Screenshot 2024-11-07 at 4.46.50 PM.png

Editing Content

  • You may need to modify a section’s content to suit your business. Click the edit icon to start making edits.
  • Editing guidance is provided for each section (except for the first section) for SOC 2 and ISO 27001:2022-related policies. Editing guidance indicates what is required vs. optional in a given policy section for that framework and any related controls.
  • Some policy sections include optional content reflecting security best practices that are not required for the framework you’re pursuing and can be deleted.
  • Many sections include no optional content, meaning the entire section is required for your framework. However, you can still modify specific verbiage as long as it still meets the requirements of the framework.
  • This guidance is provided to help you ensure your policy still meets the requirements of the framework(s) you’re pursuing while customizing the policy content.   
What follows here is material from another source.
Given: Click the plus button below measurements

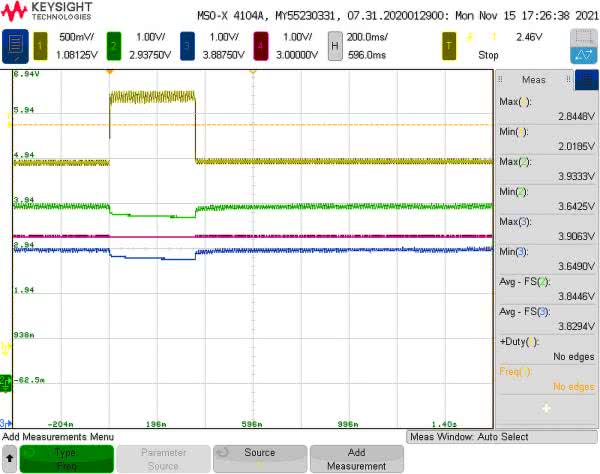Looking at the screenshot, I should click(546, 408).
Screenshot 2024-11-07 at 3.18.31 PM.png

 

Review & Finalize

  • Once all sections of your policy are complete, you’re ready to review and finalize your policy draft.
  • In this final step, you’ll have the option to preview your final policy. If you need to make any further changes, go to that section to make edits.
  • Next, confirm the policy approver and then submit the policy for approval. If you’re working on a policy with multiple language versions, you’ll be prompted to work on your remaining language drafts before submitting them for approval.

FAQs

Why do I see a different experience for creating policy drafts in other languages?

  • We are in the process of expanding Policy Builder to work across other language drafts. Currently, Policy Builder supports creating your English policy draft. If you’re working on a multi-language policy, after completing your English draft in Policy Builder, you will be taken to the editor to work on your other language drafts.  

What do “related controls” mean?

  • Related controls appear in Editing guidance. The Vanta controls listed here provide context on the framework requirements a given section helps satisfy or relates to. Related controls are for educational purposes (to assist you with creating/editing policies) and do not reflect the controls mapped to your policy. To view the controls that map to your policy, reference the “Related frameworks and controls” section on the policy detail page. A control is mapped to a policy if the policy's associated approval test is mapped to the control. If you remove a Vanta control related to a particular policy section, this control will no longer appear in the Editing guidance.

What is the impact of editing a section that has required content for my framework?

  • Policies should reflect how your business operates and not be aspirational. As such, it’s expected that you may need to modify some of Vanta’s policy language. Editing guidance helps you understand what content in a given section is required vs optional, so you know if there are any implications of an edit you’re considering making.  If you do edit the content that is required for your framework, we recommend you check the related controls and speak with your auditor to see if you need to make any corresponding changes to the control description or mapped tests/documents.

I need to make customizations that Policy Builder doesn’t allow (e.g. add a new section). How do I do this?

  • If you need to make customizations that aren’t supported in Policy Builder, you can do so in the editor tool by clicking "convert to policy editor" in the menu within Policy Builder. Please note that you should complete all sections in Policy Builder before converting, as once converted, you cannot return to Policy Builder with your current draft.  

Can I go back to the old experience to edit my entire policy? 

  • Yes, clicking convert to policy editor in the menu will allow you to edit your entire policy at once.  Once converted, you cannot revert your current draft to Policy Builder.  You must delete your draft and/or start a new draft from scratch to use Policy Builder again.

Why don’t I see Editing guidance for all the frameworks I’m pursuing?

  • After we launch Policy Builder for SOC 2 and ISO 27001 policies, we will expand to other frameworks and include editing guidance for them.